◆ YOUR INSTRUCTIONS
Copy the data again, beginning at the line that has "Select suggestion about 亲子游玩的景点" and stopping after the line that has "pyautogui.click(x=191, y=473)", with "suggestion" replaced by "recommendation" and everything else left unchanged. Leave the pictures out of your answer.

◆ DATA EXTRACT
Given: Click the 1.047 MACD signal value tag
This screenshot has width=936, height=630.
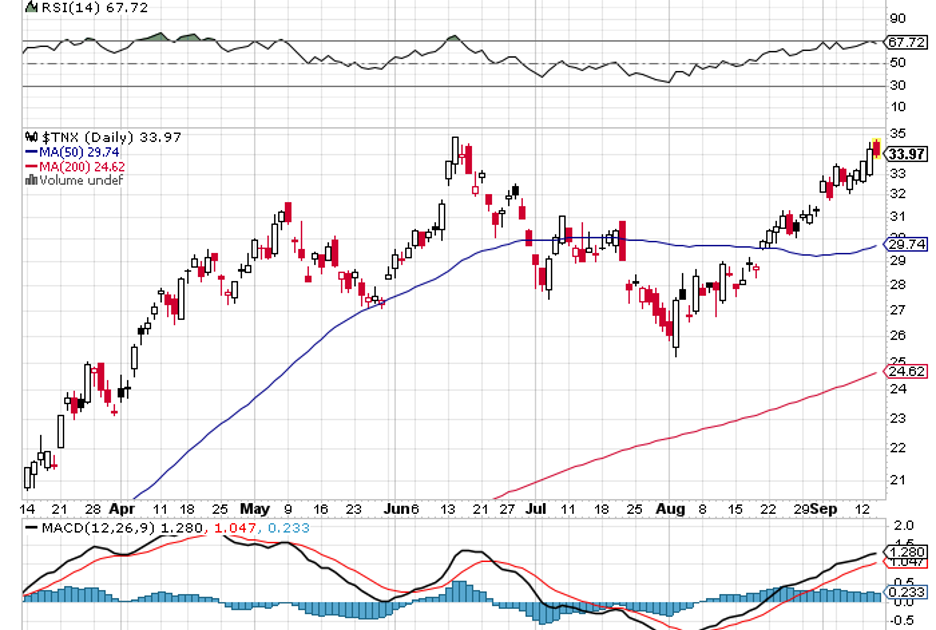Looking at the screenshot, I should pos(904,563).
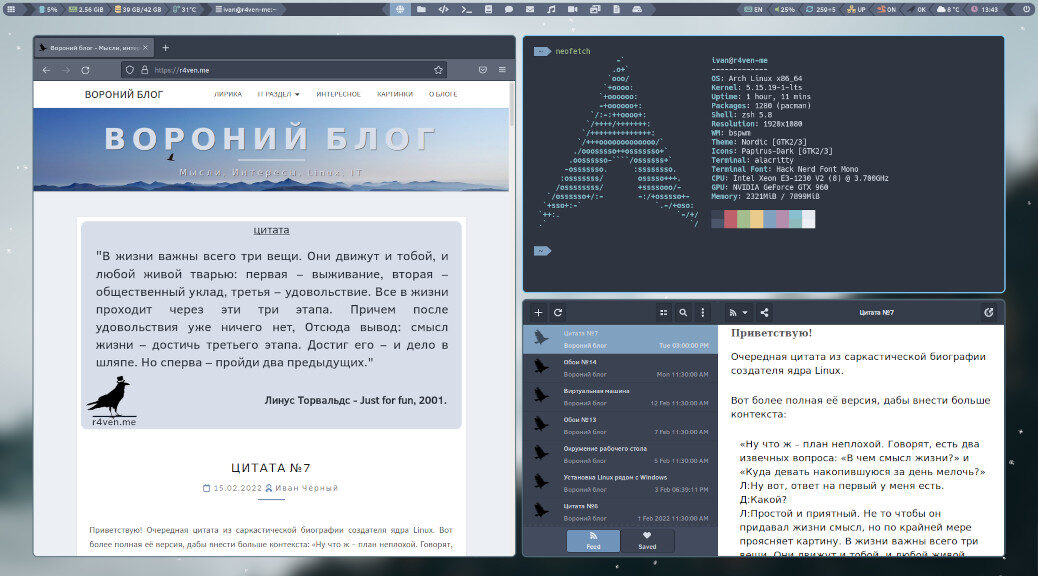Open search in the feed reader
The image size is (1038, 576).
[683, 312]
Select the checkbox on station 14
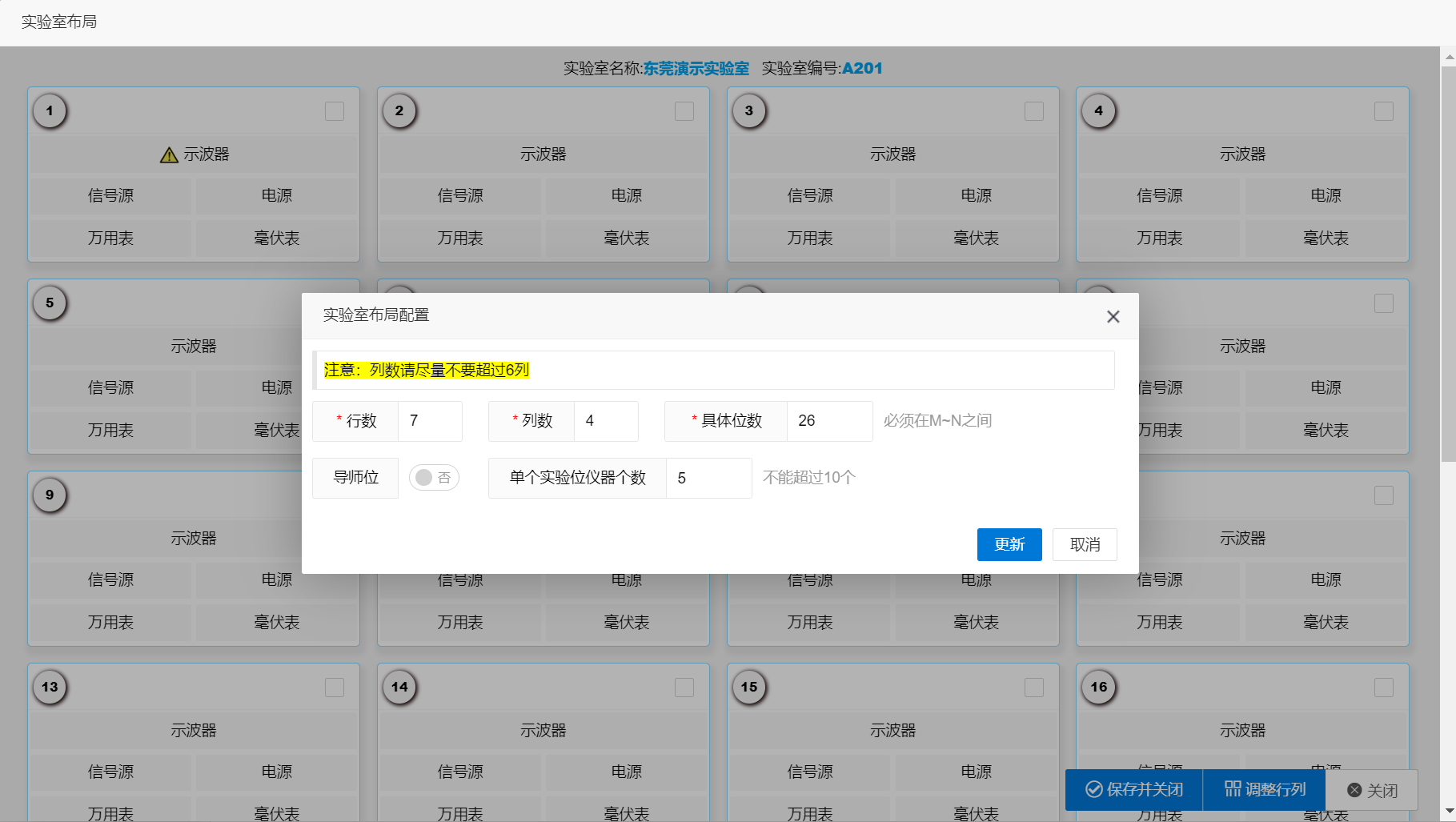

--

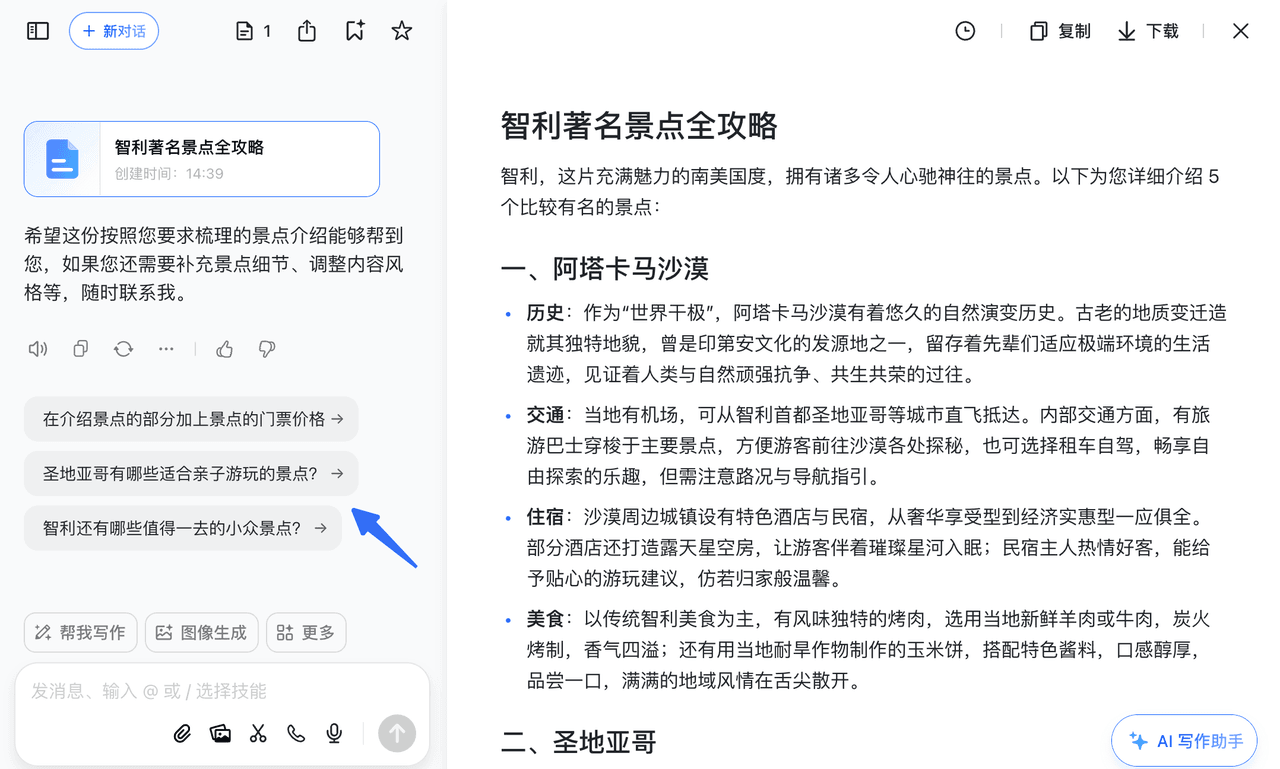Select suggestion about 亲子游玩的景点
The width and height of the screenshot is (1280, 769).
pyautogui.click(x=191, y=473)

◆ EXERCISE RESPONSE
Select recommendation about 亲子游玩的景点
The width and height of the screenshot is (1280, 769).
pyautogui.click(x=191, y=473)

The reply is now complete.